◆ **Parts of the exercise**
**A)** In the passage on BARC's biodegradable packaging film agreement, what will Veena Industries provide at its own cost for the incubation plan?
**B)** Carry on the passage about BARC's biodegradable and edible packaging films, starting after its final sentence.

The Bhabha Atomic Research Centre (BARC) under the Department of Atomic Energy, Government of India through its Centre for Incubation of Technologies (BARCIT) has signed a MoU with M/s Veena Industries, Nagpur for incubation of technology for “Biodegradable and Edible films for Food and Pharmaceuticals Packaging” today at Trombay, Mumbai.
The biodegradable edible films for food and pharmaceutical packaging from natural resources have been developed by BARC for overcoming the disadvantages of plastic packaging materials. The films have comparable mechanical and barrier properties to commercially used PVC cling films.
Scale up of this technology will be carried out at the incubation centre of BARC with M/s Veena Industries, Nagpur to develop products as per market requirement. While scaling up this technology, emphasis will be given to develop economically viable and user friendly product with improvement in the mechanical and barrier product of the film. A suitable dose of Gamma radiation will be given to the raw material to improve its mechanical and barrier properties such as tensile strength and water vapour transmission rate. BARC will provide its technical know how and infrastructure, whereas, Veena industries will provide market search, manpower and material at its own cost for the incubation plan. Finally, the technology developed will be licensed to Veena Industries.

◆ **Extracted entries**
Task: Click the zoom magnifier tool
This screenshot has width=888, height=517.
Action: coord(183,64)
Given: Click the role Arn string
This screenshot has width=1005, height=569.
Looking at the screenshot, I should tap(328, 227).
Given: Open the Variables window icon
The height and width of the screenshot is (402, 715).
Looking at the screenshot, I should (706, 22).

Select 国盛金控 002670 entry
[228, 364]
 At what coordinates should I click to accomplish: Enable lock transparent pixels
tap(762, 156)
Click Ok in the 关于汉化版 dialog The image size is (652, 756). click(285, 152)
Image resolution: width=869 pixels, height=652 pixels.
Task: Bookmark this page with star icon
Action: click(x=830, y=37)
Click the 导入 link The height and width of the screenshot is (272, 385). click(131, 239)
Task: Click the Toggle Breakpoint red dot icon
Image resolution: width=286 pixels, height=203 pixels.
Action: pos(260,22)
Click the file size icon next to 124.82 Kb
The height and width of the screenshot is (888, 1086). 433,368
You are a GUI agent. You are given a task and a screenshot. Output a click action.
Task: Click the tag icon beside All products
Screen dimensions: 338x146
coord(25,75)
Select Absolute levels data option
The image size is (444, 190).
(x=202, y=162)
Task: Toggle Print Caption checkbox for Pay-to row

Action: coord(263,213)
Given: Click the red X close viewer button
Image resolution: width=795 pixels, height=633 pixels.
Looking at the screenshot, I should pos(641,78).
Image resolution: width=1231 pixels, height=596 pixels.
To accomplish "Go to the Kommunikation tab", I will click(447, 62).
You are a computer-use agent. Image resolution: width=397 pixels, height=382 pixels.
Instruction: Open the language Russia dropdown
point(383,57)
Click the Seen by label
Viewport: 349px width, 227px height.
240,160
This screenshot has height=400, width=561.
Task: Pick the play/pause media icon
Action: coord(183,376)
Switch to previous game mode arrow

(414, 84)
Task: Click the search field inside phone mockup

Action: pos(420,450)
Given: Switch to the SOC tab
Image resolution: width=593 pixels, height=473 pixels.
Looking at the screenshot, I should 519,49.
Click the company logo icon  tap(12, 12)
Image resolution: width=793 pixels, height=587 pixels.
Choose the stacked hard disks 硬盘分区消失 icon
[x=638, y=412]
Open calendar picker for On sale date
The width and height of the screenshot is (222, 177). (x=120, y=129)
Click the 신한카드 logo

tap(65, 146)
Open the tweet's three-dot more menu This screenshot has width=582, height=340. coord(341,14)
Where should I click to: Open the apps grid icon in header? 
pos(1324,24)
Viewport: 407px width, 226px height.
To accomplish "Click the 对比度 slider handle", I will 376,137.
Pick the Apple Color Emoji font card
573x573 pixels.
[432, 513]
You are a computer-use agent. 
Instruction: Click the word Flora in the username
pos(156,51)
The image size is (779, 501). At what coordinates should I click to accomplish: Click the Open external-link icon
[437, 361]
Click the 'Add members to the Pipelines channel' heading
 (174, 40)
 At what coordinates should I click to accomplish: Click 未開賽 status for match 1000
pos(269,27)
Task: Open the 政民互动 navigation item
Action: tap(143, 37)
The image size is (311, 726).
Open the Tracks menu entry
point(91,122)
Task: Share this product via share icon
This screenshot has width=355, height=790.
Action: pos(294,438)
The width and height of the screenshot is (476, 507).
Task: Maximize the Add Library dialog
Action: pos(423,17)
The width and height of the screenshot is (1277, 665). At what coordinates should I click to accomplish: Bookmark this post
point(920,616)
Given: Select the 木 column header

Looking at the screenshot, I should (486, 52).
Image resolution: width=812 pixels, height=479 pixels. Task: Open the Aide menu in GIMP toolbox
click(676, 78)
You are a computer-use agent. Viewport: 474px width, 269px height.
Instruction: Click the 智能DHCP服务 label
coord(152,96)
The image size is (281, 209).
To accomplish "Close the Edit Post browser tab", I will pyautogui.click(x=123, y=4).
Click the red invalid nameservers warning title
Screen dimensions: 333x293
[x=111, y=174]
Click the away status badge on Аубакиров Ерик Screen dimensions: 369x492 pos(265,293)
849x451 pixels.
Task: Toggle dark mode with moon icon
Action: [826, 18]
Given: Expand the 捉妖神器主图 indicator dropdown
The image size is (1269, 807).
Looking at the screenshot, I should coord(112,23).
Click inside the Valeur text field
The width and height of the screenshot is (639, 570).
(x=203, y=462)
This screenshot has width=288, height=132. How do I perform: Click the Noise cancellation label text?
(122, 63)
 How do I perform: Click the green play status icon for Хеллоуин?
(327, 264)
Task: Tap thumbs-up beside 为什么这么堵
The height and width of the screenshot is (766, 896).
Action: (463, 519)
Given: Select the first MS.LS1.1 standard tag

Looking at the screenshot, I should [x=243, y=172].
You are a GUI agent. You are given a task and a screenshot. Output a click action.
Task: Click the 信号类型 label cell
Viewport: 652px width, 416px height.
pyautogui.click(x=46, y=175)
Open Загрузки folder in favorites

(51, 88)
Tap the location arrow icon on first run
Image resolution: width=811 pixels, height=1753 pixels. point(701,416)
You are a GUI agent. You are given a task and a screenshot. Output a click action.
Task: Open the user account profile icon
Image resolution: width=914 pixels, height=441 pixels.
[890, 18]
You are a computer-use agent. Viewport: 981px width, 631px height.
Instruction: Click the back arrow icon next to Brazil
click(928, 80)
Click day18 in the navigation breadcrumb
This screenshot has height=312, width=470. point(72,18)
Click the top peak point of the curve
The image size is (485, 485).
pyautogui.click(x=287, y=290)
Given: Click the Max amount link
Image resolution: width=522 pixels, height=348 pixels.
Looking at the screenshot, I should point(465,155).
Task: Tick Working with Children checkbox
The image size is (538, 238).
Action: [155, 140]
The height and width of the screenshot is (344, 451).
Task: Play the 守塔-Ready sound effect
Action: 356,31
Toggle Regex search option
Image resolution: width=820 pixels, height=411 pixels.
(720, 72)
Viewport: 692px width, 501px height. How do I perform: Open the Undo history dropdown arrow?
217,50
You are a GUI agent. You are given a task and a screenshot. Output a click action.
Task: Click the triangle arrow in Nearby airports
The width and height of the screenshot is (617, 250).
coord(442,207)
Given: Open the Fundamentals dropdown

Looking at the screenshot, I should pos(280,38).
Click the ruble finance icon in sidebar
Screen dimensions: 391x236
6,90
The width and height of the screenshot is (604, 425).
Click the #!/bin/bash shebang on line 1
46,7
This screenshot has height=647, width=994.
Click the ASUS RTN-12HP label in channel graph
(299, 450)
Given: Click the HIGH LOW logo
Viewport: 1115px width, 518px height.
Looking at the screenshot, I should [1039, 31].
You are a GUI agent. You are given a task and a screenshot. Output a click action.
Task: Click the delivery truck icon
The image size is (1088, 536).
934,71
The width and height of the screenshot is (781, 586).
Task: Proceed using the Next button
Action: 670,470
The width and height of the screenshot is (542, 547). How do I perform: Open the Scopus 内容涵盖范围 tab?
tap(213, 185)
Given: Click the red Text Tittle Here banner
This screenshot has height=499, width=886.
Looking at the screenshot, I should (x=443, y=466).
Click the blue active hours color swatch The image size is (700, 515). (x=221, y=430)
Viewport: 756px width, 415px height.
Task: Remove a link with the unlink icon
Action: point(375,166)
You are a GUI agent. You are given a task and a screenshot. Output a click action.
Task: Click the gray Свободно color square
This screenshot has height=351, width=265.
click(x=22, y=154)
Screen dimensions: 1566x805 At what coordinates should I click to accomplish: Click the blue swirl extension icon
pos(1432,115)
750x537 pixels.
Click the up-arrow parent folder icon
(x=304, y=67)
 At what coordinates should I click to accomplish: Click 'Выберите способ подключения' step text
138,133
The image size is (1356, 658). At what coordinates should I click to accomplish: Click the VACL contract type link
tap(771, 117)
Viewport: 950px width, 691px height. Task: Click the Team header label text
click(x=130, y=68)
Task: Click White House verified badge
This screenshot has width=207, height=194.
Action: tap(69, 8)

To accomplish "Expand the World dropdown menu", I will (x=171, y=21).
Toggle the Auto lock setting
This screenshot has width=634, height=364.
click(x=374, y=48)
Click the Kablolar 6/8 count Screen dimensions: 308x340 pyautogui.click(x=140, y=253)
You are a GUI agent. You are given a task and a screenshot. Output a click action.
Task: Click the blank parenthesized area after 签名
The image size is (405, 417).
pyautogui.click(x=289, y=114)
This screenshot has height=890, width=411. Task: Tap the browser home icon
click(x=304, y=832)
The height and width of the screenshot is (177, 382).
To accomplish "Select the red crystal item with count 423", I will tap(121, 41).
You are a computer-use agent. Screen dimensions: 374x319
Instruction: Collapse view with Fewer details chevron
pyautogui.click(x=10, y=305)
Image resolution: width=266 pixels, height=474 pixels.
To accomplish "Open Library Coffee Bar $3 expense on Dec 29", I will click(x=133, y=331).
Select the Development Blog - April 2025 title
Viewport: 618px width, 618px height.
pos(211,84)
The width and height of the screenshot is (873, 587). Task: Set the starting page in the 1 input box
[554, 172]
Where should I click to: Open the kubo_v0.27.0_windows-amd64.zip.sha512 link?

◆ **Answers below**
**A)** Market search, manpower and material.

**B)**
It may be noted that Packaging constitutes the largest market for plastics, amounting to over 12 million tons per year. Synthetic packaging materials are made up of petroleum based products which are non-biodegradable and non-renewable. Large scale use of such packaging material is thus a major environmental concern. This has led to a search for packaging material that are biodegradable as well as recyclable. One of the alternative is the development of packaging material from biopolymers that are biodegradable, non-toxic and from completely renewable resources. Major limitation in the use of biopolymers as packaging materials are their relatively poor mechanical and barrier properties such as tensile strength and water vapour transmission rate as compared to their non-biodegradable counter-parts.